■ Short exercise ■
Please reproduce the items word for word, starting with the line that contains "486x727 pixels. At" and going on through the end of the items, leaving out the pictures.

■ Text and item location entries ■

▬▬▬▬▬▬▬▬▬▬

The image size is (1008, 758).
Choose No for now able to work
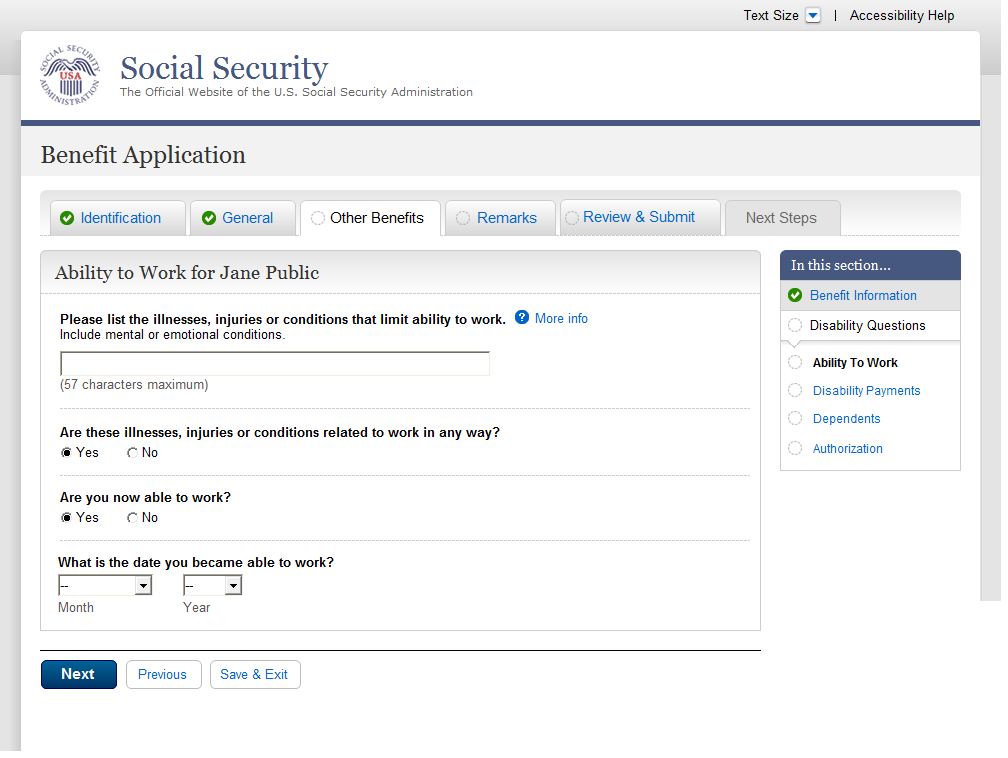point(133,517)
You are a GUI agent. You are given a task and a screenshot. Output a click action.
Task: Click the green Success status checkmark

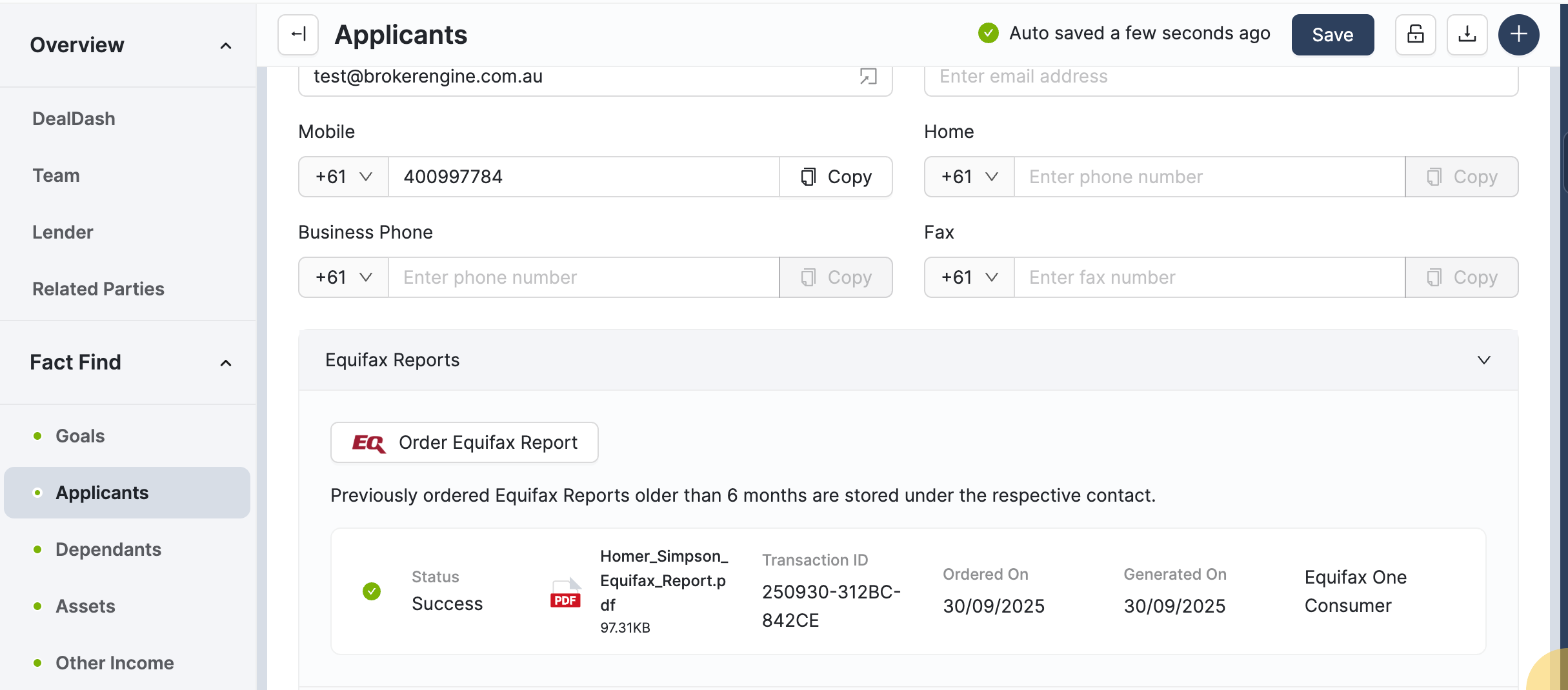pyautogui.click(x=372, y=591)
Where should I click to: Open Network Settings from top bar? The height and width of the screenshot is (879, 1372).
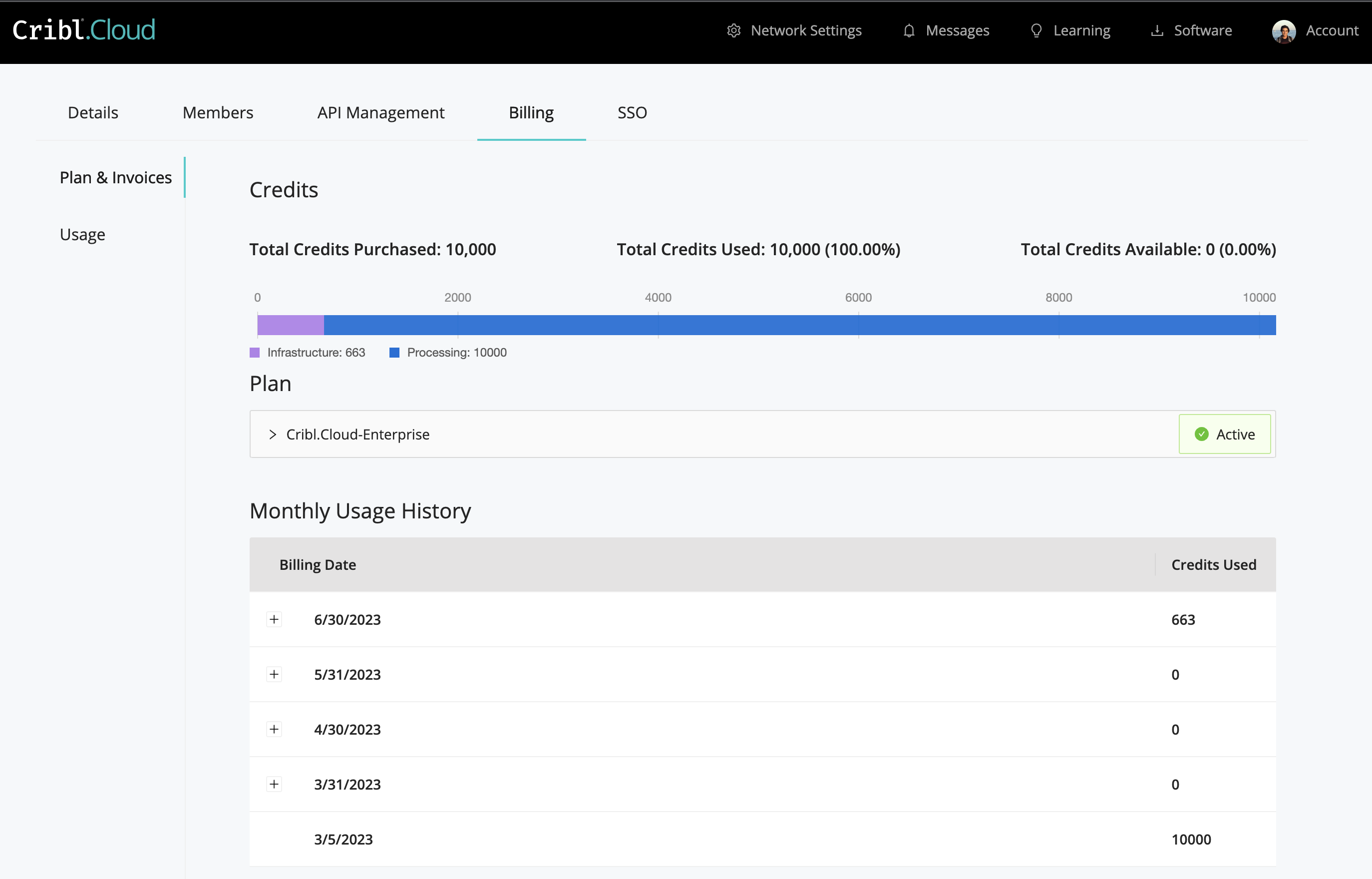(794, 30)
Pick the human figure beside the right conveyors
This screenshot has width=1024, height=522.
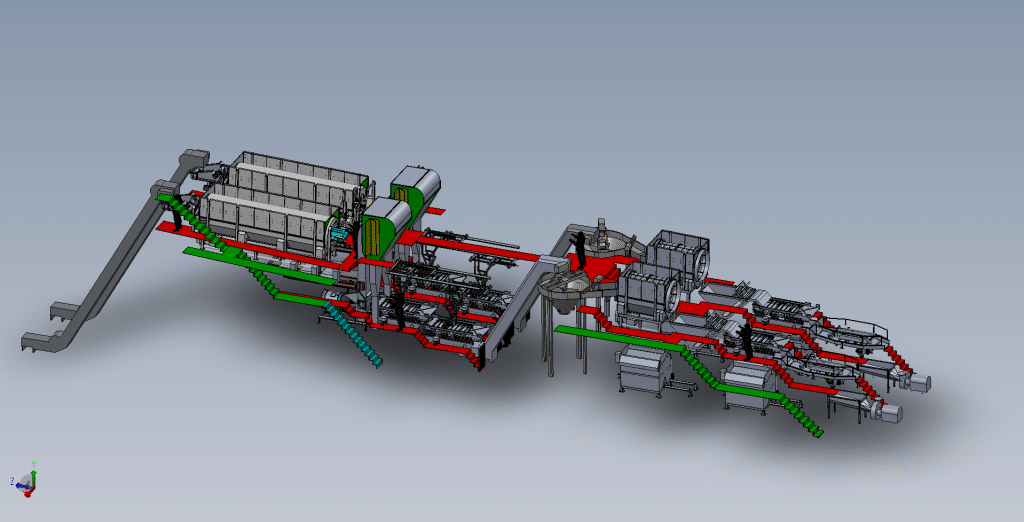point(746,339)
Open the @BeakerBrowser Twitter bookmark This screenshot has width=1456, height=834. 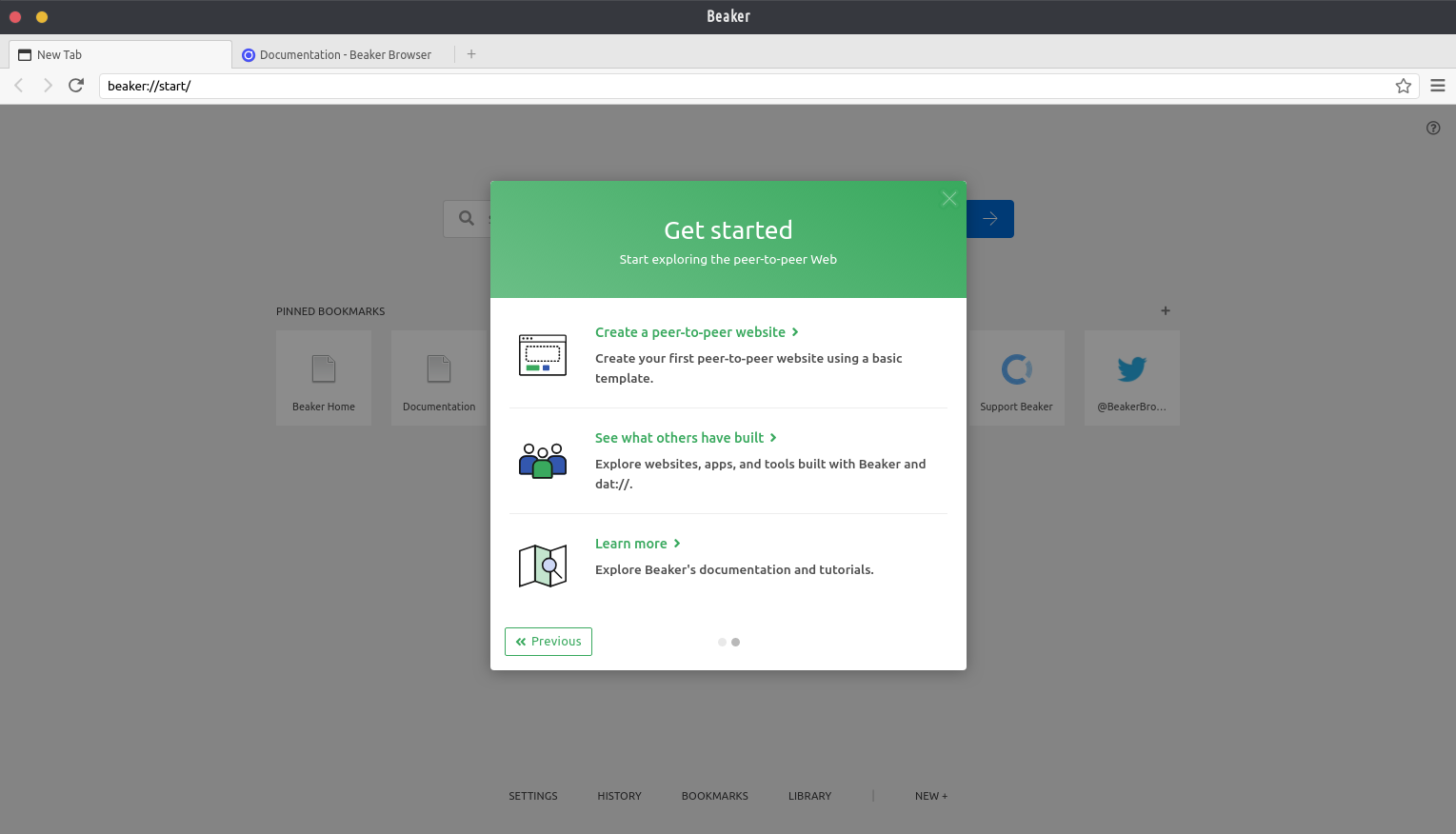click(x=1131, y=378)
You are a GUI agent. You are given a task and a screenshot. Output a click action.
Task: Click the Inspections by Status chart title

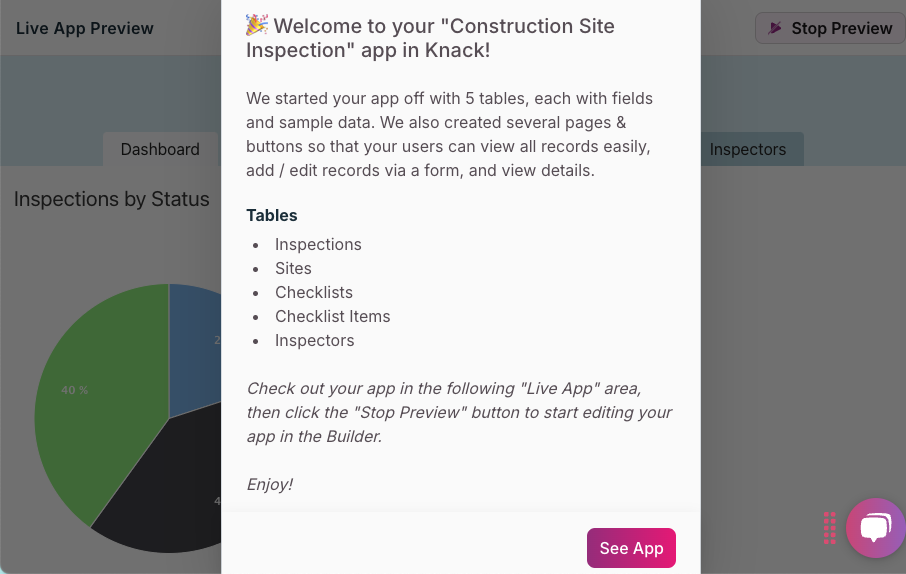[112, 199]
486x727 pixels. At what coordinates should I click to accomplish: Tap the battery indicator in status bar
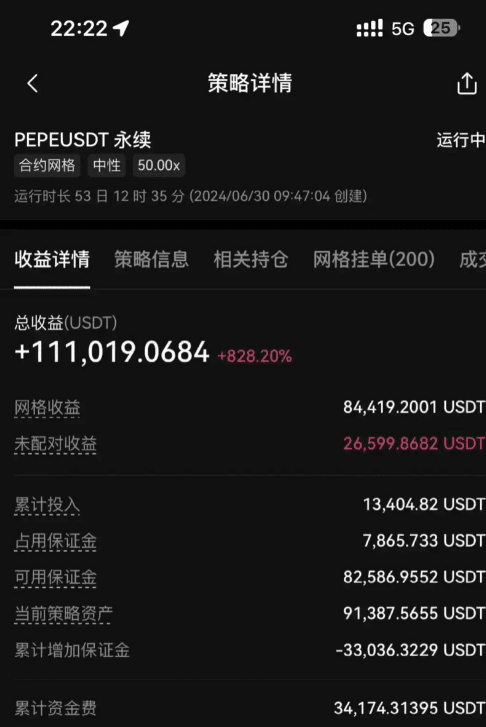pyautogui.click(x=441, y=28)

▬▬▬▬▬▬▬▬▬▬

■ Task output ■
486x727 pixels. At what coordinates should I click to accomplish: Tap the battery indicator in status bar
pyautogui.click(x=441, y=28)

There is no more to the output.